The Act Party is in disarray again. John Banks was a ring in that managed to succeed, but he is now dropping out under a major cloud. As has been the case for the last couple of elections Act is being written off by many.

But they have a chance of surviving. John Boscawen is working hard in the background and is determined to revive their fortunes.

If Act can come up with a viable candidate for Epsom they could hold that electorate (with National’s help). And if that candidate looks genuinely Act and they can put up a strong list they could be seen by voters as a legitimate alternative to National to get another seat or two. But it’s a big task.

United Future are again totally reliant on Peter Dunne. Last year was disastrous apart from the surge in membership, but if the party doesn’t get it’s act together that may hope may have been in vain.

Dunne has a reasonable chance of holding Ohariu. This will depend a lot on how much help he gets from National (it seems likely he’ll get some) and how strong a candidate Labour pout up and how strongly they contest the electorate. Greens have effectively left the electorate up to Labour by withdrawing Gareth Hughes from contention reducing the chance of splitting the left vote.

Dunne will have a big battle on his hands but seems determined to have a go at redeeming himself. He may succeed.

But United Future continues to have a major problem appealing to voters. The party is not doing a good job of even appealing to their new member base. Unless there’s a major change in approach, or unless they manage to recruit more high profile electable candidates, United Future will remain, at best, a single MP party.

The Conservative Party currently has every opportunity of making a mark.

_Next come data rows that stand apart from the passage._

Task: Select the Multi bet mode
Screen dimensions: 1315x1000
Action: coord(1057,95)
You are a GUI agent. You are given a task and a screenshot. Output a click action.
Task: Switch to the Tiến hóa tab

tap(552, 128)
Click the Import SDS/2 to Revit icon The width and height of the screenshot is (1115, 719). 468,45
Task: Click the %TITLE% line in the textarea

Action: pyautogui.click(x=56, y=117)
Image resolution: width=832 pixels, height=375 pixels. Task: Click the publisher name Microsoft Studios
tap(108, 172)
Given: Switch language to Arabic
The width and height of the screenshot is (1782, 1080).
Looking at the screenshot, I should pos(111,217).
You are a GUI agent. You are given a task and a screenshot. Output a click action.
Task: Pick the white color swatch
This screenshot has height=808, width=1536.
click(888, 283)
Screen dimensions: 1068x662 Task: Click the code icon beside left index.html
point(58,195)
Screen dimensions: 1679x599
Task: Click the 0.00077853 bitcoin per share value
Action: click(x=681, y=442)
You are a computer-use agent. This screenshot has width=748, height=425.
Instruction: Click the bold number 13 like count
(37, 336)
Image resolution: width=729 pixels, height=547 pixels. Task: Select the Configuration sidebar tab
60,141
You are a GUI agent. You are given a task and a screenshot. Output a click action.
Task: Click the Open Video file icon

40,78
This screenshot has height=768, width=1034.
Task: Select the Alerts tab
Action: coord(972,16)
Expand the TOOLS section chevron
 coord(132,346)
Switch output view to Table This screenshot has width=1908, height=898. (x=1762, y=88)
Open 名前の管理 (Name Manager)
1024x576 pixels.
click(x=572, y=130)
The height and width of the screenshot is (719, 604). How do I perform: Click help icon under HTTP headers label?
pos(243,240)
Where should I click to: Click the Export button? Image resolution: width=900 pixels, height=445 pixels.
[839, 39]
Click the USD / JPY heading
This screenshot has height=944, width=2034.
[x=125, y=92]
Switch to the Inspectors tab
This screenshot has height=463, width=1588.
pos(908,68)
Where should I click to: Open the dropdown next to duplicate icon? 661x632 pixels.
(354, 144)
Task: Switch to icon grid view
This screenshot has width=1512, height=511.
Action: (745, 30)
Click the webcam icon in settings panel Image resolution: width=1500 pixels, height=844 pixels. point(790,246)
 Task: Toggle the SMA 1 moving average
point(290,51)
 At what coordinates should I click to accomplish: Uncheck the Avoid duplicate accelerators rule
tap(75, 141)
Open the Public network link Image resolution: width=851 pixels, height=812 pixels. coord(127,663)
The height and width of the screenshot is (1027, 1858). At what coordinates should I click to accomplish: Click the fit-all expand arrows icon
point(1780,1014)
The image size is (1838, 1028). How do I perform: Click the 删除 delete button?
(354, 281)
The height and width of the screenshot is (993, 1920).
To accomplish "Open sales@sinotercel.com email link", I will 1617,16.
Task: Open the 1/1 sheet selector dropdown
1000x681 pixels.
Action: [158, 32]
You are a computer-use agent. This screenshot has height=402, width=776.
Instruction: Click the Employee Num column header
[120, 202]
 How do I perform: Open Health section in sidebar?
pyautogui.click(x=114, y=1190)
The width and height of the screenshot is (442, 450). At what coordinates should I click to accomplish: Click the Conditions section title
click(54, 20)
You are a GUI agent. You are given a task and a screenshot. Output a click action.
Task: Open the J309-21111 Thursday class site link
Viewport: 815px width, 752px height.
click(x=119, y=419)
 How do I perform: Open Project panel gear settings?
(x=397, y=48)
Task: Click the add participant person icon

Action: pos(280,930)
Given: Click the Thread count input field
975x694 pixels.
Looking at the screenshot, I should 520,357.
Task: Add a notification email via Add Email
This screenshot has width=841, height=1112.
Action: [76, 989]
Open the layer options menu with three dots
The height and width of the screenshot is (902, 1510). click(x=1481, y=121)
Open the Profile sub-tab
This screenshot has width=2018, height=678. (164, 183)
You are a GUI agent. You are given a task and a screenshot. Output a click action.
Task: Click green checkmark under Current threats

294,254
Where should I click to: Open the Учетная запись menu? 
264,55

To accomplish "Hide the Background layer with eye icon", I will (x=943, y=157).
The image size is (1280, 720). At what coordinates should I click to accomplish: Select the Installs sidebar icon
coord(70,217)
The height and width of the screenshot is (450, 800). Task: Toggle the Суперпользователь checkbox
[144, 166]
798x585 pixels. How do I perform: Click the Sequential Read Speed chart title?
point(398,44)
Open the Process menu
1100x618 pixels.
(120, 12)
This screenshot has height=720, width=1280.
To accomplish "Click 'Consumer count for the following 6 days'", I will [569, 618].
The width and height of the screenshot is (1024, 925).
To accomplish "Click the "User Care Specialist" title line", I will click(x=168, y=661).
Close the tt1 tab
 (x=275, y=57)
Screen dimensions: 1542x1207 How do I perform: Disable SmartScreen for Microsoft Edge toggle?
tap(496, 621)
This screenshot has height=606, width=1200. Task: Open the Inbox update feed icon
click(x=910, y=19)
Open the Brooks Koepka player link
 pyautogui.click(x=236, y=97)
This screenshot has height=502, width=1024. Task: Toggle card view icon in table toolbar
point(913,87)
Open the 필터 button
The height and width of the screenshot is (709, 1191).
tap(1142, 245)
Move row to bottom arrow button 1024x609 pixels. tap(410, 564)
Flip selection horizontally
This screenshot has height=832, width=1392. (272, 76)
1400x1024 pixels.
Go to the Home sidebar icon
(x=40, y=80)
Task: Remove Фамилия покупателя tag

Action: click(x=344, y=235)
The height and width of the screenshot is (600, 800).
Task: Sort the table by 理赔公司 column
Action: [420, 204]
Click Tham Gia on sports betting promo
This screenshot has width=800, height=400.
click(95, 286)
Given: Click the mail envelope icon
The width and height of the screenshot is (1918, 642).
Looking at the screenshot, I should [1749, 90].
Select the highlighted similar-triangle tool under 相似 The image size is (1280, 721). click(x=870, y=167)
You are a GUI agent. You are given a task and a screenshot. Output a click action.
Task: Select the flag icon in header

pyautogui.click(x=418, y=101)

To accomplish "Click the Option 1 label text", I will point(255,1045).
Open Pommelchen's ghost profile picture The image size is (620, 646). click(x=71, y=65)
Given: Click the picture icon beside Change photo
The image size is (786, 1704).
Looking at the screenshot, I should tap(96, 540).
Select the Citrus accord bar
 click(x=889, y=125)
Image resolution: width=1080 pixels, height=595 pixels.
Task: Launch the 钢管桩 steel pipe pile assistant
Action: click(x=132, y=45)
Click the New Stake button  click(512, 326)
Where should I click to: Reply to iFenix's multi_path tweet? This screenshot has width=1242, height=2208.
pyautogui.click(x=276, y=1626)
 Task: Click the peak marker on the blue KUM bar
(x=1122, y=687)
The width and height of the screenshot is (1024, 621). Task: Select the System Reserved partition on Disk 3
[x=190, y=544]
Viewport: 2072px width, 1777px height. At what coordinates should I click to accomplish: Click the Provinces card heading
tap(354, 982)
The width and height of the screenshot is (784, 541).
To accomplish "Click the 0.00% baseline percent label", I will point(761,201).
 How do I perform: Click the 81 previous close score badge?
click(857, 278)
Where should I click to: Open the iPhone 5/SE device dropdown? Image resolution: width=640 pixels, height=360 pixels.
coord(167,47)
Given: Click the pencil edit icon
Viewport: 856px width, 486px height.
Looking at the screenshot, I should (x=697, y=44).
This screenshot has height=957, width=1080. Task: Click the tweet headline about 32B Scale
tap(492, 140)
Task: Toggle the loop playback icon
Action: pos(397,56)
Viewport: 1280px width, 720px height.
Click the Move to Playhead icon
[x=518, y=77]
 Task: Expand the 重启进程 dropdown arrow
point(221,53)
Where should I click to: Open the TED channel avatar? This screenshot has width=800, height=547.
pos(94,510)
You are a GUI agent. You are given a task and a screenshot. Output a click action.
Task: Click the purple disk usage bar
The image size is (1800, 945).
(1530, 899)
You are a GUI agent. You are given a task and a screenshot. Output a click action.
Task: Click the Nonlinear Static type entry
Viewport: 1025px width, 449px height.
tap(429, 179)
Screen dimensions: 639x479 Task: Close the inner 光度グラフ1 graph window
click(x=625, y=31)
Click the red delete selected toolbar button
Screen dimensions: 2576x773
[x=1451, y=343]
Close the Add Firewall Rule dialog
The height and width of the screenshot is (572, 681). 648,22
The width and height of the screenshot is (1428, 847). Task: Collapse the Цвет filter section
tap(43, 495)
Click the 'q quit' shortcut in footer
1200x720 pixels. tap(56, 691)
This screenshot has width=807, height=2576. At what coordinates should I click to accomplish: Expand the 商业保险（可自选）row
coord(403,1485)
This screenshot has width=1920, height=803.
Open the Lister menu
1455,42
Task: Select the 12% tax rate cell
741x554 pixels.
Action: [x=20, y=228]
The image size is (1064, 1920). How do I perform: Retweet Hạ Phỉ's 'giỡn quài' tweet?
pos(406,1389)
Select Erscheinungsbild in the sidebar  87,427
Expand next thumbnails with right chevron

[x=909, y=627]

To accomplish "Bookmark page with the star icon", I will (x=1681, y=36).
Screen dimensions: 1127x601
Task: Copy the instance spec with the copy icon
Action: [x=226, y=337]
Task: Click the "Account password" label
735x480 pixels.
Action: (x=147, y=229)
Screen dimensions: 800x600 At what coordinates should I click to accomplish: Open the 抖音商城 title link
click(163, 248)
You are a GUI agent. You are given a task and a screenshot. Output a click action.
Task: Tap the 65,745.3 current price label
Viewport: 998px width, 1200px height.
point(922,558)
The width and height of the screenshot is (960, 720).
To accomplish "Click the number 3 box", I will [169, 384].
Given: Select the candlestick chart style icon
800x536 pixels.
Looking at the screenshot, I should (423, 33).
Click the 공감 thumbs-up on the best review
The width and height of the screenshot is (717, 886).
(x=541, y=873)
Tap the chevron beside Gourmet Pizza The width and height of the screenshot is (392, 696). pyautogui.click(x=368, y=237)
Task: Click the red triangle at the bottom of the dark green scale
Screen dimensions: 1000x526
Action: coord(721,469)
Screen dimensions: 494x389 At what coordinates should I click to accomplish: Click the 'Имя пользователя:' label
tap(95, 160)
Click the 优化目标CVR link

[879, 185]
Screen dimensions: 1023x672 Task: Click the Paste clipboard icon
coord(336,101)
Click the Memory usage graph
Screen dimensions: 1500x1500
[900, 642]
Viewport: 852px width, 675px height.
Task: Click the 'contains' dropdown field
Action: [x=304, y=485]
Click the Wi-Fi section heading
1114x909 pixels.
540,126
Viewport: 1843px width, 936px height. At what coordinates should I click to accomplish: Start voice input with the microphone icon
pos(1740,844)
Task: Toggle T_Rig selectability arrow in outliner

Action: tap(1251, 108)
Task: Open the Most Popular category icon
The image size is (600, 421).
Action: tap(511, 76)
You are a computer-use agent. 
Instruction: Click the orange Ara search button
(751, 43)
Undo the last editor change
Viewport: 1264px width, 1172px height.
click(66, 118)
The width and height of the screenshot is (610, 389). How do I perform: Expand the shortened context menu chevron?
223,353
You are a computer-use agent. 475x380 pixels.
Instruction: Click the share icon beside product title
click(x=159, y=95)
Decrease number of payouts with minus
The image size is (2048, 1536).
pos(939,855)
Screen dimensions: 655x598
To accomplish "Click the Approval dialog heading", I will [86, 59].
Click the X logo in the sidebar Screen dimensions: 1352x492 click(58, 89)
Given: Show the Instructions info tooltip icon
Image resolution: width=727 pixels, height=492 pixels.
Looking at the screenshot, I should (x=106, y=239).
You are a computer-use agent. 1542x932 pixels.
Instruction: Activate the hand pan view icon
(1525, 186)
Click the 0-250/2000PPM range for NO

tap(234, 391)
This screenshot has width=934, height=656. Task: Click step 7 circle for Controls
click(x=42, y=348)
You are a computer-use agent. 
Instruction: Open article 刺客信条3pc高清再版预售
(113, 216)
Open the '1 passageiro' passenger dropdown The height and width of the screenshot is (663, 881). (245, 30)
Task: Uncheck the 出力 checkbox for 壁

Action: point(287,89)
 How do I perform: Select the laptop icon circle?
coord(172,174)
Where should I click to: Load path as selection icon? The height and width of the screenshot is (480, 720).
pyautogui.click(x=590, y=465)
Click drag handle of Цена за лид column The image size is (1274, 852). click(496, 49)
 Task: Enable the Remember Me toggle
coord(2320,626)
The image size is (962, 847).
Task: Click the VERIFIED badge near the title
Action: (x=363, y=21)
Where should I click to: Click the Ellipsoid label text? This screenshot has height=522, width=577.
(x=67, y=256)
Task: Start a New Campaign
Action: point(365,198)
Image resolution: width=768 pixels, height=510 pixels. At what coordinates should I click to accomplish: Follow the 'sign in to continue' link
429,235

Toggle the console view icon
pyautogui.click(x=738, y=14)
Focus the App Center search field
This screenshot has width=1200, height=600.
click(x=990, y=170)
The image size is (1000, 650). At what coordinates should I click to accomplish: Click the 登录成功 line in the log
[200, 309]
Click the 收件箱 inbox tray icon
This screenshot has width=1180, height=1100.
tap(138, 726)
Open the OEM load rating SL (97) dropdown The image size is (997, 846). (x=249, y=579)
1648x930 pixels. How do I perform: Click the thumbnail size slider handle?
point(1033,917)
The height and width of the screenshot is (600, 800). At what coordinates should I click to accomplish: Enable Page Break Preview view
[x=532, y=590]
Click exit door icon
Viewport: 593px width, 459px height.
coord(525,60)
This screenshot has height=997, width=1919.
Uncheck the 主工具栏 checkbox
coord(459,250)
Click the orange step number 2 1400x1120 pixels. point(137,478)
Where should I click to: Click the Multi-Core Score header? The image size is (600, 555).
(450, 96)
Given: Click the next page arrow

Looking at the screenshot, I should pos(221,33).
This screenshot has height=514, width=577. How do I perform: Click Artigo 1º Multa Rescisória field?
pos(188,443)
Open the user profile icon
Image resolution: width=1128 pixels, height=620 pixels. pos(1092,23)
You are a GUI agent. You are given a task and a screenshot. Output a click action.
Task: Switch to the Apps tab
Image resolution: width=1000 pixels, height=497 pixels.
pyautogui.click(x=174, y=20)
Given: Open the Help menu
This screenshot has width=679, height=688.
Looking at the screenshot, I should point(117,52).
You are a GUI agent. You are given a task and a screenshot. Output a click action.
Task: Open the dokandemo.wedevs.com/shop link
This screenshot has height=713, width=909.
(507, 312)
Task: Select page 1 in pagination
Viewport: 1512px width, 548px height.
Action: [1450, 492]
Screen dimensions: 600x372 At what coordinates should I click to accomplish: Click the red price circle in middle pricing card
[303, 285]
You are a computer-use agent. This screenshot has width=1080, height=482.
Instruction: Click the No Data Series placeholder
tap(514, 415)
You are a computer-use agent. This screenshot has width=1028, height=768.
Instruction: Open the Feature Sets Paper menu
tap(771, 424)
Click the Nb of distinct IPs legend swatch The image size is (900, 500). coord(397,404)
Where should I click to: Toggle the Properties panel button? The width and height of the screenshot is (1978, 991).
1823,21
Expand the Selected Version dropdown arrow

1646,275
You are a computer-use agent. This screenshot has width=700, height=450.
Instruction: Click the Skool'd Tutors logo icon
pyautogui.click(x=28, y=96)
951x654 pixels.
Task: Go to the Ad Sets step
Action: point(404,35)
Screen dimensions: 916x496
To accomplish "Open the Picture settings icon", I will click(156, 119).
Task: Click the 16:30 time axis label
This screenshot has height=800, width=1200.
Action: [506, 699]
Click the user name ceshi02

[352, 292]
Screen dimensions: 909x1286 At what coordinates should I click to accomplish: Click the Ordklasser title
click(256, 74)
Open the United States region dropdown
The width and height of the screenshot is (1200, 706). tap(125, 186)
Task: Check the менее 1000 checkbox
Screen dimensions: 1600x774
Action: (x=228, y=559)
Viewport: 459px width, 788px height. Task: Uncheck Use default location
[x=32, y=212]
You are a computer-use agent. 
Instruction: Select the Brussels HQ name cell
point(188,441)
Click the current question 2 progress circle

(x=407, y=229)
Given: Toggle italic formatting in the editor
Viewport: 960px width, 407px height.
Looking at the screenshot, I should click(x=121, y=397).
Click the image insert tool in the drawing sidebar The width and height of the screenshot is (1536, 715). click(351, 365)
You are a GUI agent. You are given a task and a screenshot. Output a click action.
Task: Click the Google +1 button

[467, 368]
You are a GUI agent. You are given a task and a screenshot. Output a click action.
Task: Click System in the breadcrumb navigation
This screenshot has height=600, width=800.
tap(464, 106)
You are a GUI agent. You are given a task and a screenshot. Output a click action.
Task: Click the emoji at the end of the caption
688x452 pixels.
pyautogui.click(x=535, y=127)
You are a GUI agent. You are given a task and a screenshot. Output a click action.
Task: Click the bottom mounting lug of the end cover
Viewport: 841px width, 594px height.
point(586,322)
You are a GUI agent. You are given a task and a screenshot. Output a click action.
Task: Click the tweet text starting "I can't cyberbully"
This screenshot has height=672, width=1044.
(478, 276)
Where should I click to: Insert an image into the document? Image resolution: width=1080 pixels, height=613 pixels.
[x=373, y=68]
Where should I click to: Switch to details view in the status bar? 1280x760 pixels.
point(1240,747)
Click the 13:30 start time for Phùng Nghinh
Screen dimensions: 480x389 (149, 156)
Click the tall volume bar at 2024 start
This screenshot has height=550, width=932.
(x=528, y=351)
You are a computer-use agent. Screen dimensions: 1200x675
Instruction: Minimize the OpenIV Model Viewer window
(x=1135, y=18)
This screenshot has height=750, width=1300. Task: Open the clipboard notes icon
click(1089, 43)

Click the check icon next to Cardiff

John Key has indicated he may boost their chances to help National, and late last year the media flocked to Colin Craig. This gave the party a huge lift in exposure, but it wasn’t always good exposure. The party didn’t lift in the polls.

How much help National give the Conservatives will determine their chances, especially if Craig is given a win-able electorate by National. That could get them one MP. And it could help their chances of making the 5% threshold. But that is still a huge target for an MP-less party that has stayed in the 1-3% range in the polls.

If money can buy power then Colin Craig make make it, but a huge budget failed last time. This time round it’s too soon to call.

The Civilian Party is a wild card. It has been promised by Ben Uffindell, riding on the success of his satirical blog. Starting a political party from scratch is a much bigger task, but Uffindell has proven he is innovative and smart, and has made a lot of friends in the media.

Uffindell’s biggest challenge will be motivating a younger constituency to vote, and to vote for non-status quo. How he approaches this will be interesting. How the party is positioned may matter in the balance of votes, even if The Civilian Party fails to make the threshold.

There’s huge disillusionment in New Zealand politics. If Uffindell sell something different and tap this huge voter base it could get interesting. Of course this depends on whether Uffindell launches a serious party or not.

Offering something entirely different has far more chance of interesting a few of the many who opt out of voting, and The Civilian Party may have a much better chance of doing this than the Labour-Green approach of convincing the dis-enfranchised that the same old socialism is worth voting for.

It will be an interesting year. It could be very interesting.